**Reading text**.

Below are the respective authorization rules for these scenarios:
# read access for all on the prod branch
nessie.server.authorization.rules.prod=\
op in ['VIEW_REFERENCE'] && ref=='prod' && role in ['Alice', 'Bob', 'Carol', 'Dave']
# alice & dave can read Foo
nessie.server.authorization.rules.reading_foo_on_prod=\
op in ['READ_ENTITY_VALUE'] && ref=='prod' && path=='Foo' && role in ['Alice', 'Dave']
# specific rules for carol on her branch
nessie.server.authorization.rules.carol-branch=\
op in ['VIEW_REFERENCE', 'CREATE_REFERENCE', 'DELETE_REFERENCE', 'COMMIT_CHANGE_AGAINST_REFERENCE'] && ref=='carol-branch' && role=='Carol'
# specific rules for dave on his branch
nessie.server.authorization.rules.dave-experiment=\
op in ['VIEW_REFERENCE', 'CREATE_REFERENCE', 'DELETE_REFERENCE', 'COMMIT_CHANGE_AGAINST_REFERENCE'] && ref=='dave-experiment' && role=='Dave'
# bob can read/update/delete BobsBar only
nessie.server.authorization.rules.bob=\
op in ['READ_ENTITY_VALUE', 'UPDATE_ENTITY', 'DELETE_ENTITY'] && path=='BobsBar` && role=='Bob')

**List of tasks**.
a – In the Nessie authorization rules, which roles may read Foo on the prod branch?
b – List every operation name that appears in the Nessie authorization rules.
c – Carry on the Nessie authorization rules from the point after the final rule for Bob.

**Dataset**.
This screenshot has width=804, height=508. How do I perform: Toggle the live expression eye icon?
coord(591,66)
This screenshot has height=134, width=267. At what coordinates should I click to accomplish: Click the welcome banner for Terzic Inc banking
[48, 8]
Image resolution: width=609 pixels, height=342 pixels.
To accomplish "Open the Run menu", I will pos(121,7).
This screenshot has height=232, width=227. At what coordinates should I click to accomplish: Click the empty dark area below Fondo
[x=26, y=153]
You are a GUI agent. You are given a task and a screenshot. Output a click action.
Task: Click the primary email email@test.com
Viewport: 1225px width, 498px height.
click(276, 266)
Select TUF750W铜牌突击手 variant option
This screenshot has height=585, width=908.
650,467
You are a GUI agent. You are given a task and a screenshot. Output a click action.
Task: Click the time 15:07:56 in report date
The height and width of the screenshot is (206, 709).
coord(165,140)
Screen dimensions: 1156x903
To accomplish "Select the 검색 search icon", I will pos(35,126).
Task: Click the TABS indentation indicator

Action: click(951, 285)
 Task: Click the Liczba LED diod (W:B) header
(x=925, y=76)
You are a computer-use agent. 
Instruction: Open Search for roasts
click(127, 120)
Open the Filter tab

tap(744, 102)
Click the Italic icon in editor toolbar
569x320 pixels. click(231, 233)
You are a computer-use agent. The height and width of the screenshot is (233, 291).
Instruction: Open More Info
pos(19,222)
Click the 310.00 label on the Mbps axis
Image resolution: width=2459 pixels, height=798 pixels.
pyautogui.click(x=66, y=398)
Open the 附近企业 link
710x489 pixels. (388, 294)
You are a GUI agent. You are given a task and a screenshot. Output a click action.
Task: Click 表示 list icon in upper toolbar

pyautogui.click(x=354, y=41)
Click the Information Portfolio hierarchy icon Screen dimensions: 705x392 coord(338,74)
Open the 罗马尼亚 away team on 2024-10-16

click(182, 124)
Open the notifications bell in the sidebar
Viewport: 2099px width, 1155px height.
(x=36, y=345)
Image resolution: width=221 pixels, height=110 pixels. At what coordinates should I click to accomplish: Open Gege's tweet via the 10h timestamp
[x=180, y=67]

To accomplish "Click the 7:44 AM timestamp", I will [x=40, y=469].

**Answer list**.
a – Alice and Dave.

b – VIEW_REFERENCE, READ_ENTITY_VALUE, CREATE_REFERENCE, DELETE_REFERENCE, COMMIT_CHANGE_AGAINST_REFERENCE, UPDATE_ENTITY, DELETE_ENTITY

c –
# carol can read/update/delete CarolsSecret
nessie.server.authorization.rules.carol=\
op in ['READ_ENTITY_VALUE', 'UPDATE_ENTITY', 'DELETE_ENTITY'] && path=='CarolsSecret` && role=='Alice')
# dave can read/update/delete DavesHiddenX
nessie.server.authorization.rules.dave=\
op in ['READ_ENTITY_VALUE', 'UPDATE_ENTITY', 'DELETE_ENTITY'] && path=='DavesHiddenX` && role=='Dave')